Let $f: D \to \C$ be a continuous complex function, where $D$ is a connected domain.

Let $z_0 \in D$.


Suppose that $\ds \oint_C \map f z \rd z = 0$ for all closed staircase contours $C$ in $D$.


Then $f$ has a primitive $F: D \to \C$ defined by:

$\ds \map F w = \int_{C_w} \map f z \rd z$

where $C_w$ is any staircase contour in $D$ with start point $z_0$ and end point $w$.


Proof

From Connected Domain is Connected by Staircase Contours, it follows that there exists a staircase contour $C_w$ in $D$ with start point $z_0$ and end point $w$.

If $C_w'$ is another staircase contour with the same endpoints as $C_w$, then $C_w' \cup \paren {-C_w}$ is a closed staircase contour.

**STATED GOAL**
Carry on the proof about primitives of continuous complex functions from the point where it stops. The rows below come from a separate source and are unrelated to the proof above.

**RECORDED DATA**
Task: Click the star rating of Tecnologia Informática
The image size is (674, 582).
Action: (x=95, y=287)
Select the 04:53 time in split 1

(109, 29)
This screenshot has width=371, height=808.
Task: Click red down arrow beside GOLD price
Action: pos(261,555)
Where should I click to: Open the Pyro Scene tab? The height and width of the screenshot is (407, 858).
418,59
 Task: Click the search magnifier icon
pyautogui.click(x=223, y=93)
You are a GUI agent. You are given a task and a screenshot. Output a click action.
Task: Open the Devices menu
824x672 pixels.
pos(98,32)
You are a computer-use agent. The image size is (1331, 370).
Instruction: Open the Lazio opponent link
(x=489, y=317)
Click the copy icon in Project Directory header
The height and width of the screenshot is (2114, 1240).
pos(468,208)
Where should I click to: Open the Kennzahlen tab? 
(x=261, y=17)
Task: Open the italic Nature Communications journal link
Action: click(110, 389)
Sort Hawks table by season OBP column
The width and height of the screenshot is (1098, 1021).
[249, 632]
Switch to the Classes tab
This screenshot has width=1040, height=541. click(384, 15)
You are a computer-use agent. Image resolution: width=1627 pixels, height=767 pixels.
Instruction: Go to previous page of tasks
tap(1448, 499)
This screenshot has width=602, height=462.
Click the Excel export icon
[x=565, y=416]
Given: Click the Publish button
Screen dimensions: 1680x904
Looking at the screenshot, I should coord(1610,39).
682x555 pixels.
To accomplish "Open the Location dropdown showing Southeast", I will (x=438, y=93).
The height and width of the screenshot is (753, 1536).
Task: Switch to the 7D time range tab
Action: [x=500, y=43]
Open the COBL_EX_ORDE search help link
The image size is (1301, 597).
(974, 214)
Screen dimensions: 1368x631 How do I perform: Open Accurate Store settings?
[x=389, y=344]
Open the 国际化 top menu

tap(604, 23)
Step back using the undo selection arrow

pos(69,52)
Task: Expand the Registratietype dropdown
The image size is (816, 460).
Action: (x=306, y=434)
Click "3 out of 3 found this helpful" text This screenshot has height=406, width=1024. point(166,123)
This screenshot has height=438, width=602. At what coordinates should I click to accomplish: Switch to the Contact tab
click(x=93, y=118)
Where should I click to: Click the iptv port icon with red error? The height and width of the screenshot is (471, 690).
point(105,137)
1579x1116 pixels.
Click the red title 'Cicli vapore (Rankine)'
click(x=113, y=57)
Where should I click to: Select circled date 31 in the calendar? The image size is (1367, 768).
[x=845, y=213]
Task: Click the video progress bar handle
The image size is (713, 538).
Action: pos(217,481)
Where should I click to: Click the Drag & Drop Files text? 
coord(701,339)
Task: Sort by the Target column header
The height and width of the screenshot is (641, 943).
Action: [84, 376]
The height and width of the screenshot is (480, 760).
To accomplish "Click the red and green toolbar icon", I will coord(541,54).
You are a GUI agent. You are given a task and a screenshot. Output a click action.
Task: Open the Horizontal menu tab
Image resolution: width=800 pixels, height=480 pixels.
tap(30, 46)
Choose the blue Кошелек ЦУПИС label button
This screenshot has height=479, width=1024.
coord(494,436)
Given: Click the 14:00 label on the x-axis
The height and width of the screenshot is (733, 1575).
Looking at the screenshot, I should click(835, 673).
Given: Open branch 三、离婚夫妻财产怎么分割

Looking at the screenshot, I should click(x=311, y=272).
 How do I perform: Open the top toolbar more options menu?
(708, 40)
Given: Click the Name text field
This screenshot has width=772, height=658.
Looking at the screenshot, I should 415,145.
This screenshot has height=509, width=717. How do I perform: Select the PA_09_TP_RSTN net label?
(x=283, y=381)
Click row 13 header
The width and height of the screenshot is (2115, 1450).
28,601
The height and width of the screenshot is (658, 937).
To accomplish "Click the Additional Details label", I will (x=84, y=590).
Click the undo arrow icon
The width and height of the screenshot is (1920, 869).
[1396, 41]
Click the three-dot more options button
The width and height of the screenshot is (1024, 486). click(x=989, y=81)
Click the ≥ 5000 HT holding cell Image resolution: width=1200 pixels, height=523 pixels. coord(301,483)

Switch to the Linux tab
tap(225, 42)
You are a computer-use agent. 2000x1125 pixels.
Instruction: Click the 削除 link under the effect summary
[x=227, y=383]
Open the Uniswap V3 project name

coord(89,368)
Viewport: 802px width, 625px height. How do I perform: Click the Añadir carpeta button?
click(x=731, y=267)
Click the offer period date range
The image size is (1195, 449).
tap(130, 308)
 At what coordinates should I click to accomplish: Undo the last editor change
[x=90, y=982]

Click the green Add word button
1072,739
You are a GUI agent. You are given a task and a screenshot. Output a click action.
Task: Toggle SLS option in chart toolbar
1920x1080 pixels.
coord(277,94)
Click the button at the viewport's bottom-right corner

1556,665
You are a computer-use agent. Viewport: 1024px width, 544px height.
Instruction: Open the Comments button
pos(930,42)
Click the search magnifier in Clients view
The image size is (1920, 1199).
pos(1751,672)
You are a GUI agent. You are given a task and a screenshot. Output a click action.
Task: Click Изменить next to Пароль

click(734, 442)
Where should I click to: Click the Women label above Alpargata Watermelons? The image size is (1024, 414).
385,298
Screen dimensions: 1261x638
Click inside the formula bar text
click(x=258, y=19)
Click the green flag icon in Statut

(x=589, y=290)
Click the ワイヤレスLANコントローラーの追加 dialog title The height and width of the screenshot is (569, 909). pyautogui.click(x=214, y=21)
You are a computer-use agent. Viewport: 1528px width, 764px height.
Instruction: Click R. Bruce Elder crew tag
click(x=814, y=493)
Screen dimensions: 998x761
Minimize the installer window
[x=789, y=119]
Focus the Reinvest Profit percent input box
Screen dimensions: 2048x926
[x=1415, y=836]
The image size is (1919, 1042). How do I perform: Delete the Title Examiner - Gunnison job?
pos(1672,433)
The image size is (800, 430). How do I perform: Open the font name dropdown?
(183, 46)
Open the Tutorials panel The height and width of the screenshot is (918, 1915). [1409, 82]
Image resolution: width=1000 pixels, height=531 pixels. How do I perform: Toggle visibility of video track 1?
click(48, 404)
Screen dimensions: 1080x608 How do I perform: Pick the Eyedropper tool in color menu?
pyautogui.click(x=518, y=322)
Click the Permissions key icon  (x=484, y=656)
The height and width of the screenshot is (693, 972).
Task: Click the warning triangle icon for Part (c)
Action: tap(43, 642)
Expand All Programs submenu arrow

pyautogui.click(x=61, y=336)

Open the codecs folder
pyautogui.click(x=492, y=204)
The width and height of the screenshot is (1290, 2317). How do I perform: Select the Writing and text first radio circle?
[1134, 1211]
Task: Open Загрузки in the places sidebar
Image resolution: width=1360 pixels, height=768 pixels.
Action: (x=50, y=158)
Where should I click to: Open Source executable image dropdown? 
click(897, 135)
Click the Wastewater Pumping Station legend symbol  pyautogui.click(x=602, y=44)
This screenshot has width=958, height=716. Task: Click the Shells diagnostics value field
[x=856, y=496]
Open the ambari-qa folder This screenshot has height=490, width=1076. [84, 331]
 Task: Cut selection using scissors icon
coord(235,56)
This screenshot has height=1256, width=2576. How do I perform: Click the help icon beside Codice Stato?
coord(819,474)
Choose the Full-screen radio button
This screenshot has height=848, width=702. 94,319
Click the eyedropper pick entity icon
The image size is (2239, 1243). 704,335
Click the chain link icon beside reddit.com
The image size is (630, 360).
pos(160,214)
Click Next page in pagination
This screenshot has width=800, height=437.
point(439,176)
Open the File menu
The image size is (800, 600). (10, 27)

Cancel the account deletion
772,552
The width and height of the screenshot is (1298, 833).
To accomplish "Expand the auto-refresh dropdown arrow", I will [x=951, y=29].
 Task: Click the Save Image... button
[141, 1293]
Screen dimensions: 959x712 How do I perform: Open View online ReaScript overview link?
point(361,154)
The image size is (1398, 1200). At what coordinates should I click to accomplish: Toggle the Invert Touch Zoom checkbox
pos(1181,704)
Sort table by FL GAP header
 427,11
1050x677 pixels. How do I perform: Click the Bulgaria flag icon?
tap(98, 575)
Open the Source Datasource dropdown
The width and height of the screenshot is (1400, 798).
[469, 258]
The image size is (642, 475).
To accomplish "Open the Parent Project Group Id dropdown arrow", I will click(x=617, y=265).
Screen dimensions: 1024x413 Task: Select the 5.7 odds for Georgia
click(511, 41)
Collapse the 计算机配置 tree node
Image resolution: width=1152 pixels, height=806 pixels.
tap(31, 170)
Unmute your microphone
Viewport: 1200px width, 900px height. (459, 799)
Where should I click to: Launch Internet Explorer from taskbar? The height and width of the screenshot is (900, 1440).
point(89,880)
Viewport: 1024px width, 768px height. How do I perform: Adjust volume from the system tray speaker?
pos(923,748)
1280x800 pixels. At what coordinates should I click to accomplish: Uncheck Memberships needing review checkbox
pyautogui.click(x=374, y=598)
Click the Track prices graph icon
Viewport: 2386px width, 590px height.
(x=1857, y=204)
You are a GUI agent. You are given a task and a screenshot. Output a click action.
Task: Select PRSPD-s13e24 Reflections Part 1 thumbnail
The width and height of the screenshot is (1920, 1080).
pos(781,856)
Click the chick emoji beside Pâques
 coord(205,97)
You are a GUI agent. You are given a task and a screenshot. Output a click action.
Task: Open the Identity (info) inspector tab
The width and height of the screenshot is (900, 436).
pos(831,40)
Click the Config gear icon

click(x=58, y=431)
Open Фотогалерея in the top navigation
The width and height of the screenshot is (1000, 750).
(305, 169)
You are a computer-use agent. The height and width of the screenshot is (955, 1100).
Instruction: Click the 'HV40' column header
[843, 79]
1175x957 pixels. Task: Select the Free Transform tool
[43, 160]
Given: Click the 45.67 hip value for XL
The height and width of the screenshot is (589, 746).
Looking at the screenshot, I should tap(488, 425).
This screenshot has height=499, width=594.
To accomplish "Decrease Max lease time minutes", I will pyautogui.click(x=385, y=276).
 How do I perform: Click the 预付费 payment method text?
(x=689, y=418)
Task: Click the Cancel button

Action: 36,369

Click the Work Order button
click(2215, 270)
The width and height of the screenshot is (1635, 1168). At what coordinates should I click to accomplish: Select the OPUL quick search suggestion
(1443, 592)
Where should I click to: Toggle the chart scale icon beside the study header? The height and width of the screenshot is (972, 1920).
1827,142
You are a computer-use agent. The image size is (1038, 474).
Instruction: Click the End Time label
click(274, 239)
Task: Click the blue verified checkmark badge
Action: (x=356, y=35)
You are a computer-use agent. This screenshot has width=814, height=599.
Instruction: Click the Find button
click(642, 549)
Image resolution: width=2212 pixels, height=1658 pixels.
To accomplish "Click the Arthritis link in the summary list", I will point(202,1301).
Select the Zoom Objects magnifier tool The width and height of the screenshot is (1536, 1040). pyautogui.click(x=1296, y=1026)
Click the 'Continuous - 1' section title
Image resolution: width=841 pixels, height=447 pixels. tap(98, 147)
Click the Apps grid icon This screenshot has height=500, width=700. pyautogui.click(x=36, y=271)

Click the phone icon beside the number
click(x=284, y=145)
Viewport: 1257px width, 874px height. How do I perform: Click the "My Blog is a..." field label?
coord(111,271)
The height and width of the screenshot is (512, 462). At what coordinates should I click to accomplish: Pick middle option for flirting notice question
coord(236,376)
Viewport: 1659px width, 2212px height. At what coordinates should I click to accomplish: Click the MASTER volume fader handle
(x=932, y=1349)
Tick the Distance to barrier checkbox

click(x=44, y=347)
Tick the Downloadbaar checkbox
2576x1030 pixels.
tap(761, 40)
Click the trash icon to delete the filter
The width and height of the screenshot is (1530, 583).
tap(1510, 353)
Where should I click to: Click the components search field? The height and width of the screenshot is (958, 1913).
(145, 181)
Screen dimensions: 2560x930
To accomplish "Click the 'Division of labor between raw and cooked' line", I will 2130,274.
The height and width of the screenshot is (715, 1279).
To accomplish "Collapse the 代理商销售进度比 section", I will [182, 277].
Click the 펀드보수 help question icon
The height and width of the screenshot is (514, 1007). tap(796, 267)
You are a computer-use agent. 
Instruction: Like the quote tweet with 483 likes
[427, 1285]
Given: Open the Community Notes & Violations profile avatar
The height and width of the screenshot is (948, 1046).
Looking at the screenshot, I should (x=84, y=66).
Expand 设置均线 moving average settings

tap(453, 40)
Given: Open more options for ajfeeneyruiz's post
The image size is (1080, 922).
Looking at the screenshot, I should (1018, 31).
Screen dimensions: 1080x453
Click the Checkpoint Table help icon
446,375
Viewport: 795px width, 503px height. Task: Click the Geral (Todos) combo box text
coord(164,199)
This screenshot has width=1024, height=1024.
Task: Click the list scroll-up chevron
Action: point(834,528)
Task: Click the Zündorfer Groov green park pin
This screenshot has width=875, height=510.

**RESULT**
Then the definition of $F$ is independent of the choice of contour, as:

\(\ds \int_{C_w} \map f z \rd z\) \(=\) \(\ds \int_{C_w} \map f z \rd z + \int_{C_w' \cup \paren {-C_w} } \map f z \rd z\) by assumption
\(\ds \) \(=\) \(\ds \int_{C_w} \map f z \rd z + \int_{C_w'} \map f z \rd z + \int_{-C_w} \map f z \rd z\) Contour Integral of Concatenation of Contours
\(\ds \) \(=\) \(\ds \int_{C_w} \map f z \rd z + \int_{C_w'} \map f z \rd z - \int_{C_w} \map f z \rd z\) Contour Integral along Reversed Contour
\(\ds \) \(=\) \(\ds \int_{C_w'} \map f z \rd z\)


We now show that $F$ is the primitive of $f$.

Let $\epsilon \in \R_{>0}$.

By definition of continuity, there exists $r \in \R_{>0}$ such that the open ball $\map {B_r} w \subseteq D$, and for all $z \in \map {B_r} w$:

$\size {\map f z - \map f w} < \dfrac \epsilon 2$

Let $h = x+iy \in \C \setminus \set 0$ with $x, y \in \R$ such that $\size h < r$.

Let $\LL$ be the staircase contour that goes in a horizontal line from $w$ to $w + x$, and continues in a vertical line from $w + x$ to $w + h$.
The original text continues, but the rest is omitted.